Our operating system will be a 64-bit Debian based operating system (OS) called Rasbian. This distribution is specifically modified to perform well on the CM4. Valkey will run in a docker container orchestrated with docker compose. I like deploying in containers as it simplifies operations. If you'd like to follow along here is a guide for installing Docker. Make sure to continue to the second page of the installation process as well. It's easy to miss and skipping it could make it harder to follow along.

We'll be using two CM4s for testing. The first will host Valkey and the second will host the benchmarking software. This setup probably better reflects how most people will run in production. Benchmarking is being done with redis-benchmark because it can be installed with sudo apt install redis-tools. Valkey does have its own benchmark utility that comes installed with Valkey. To use valkey-benchmark instead you would need to install Valkey on the benchmarking server or spin up a container and connect into it. Functionally, they both operate nearly the same as of the writing of this article.

Test architecture showing two nodes: a Benchmark server with the ip of 10.0.11.221 with an arrow pointing to a Valkey server with an ip of 10.0.1.136

Setting up our environment

Below is a straightforward docker compose file that will start a single Valkey container. This container will bind Valkey to port 6379 on the host device. This means that is exposed to anyone with access to your network! This is important for us to access it from the benchmarking server.

# valkey.yaml
services:
  valkey-1:
    image: valkey/valkey:latest
    hostname: valkey1
    command: valkey-server --port 6379 --requirepass ${VALKEY_PASSWORD} --io-threads ${IO_THREADS} --save ""
    volumes:
      - ./data:/data
    network_mode: host

volumes:
  data:
    driver: local

Since we are exposing this to our internal network we will create a password for our default user. I used head -16 /dev/urandom | openssl sha1 to generate a random password. Because of how fast Valkey can process requests a brute force attack could try hundreds of thousands of passwords per second. After generating that password, I put it in a .env file in the same directory as our docker compose.

#.env
VALKEY_PASSWORD=e41fb9818502071d592b36b99f63003019861dad
NODE_IP=<VALKEY SERVER IP>
IO_THREADS=1

Now by running docker compose -f valkey.yaml up -d Valkey server will start with password we set!

Baseline test

Now we are ready to do some baseline testing. We will log into the benchmarking server. If you haven't installed redis-benchmark yet you can do so with sudo apt install redis-tools.

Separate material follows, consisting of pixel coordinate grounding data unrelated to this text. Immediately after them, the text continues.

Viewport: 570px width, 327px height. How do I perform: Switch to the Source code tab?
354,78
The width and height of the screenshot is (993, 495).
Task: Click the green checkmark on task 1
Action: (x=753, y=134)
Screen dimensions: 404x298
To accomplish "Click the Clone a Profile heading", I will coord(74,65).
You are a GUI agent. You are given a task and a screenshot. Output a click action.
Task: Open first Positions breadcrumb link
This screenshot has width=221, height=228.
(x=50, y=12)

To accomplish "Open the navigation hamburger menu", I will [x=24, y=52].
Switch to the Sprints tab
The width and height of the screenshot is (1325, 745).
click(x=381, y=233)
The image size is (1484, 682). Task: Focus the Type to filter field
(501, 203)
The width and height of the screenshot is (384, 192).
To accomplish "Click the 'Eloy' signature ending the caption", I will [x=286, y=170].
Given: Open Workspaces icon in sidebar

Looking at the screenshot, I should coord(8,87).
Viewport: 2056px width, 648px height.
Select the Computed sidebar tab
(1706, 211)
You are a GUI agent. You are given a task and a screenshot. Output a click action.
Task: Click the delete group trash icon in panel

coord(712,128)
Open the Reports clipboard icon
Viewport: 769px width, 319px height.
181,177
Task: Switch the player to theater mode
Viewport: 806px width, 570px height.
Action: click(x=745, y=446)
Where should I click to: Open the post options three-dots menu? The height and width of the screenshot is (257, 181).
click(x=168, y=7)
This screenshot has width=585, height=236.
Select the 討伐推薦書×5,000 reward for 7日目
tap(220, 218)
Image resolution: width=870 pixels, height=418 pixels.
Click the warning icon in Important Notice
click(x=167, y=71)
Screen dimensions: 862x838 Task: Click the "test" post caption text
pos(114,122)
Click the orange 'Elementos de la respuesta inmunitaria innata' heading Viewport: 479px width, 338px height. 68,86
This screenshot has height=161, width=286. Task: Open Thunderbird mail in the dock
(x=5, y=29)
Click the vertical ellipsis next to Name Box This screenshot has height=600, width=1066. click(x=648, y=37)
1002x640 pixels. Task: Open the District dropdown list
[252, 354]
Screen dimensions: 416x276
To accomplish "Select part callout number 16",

redis-benchmark -n 1000000 -t set,get -P 16 -q -a <PASSWORD FROM .env> --threads 5 -h 10.0.1.136

Test breakdown:

-n - this will run 1,000,000 operations using the commands in -t
-t - will run the set and get tests
-P - this specifies that we would like the tests to use 16 pipelines (send 16 operations per request).
-q - silences the output to show only the final results
-a - use the specified password
-h - run the test against the specified host
--threads - how many threads to generate test data from

Honestly, I was astonished by the first set of results I got. Sure, I expected Valkey to be fast but this speed from a single board computer?? ON A SINGLE THREAD?? It's amazing.

redis-benchmark -n 1000000 -t set,get -P 16 -q -a e41fb9818502071d592b36b99f63003019861dad --threads 5 -h 10.0.1.136
SET: 173040.33 requests per second, p50=4.503 msec                    
GET: 307031.00 requests per second, p50=2.455 msec

Between the two tests we averaged 240,000 requests per second.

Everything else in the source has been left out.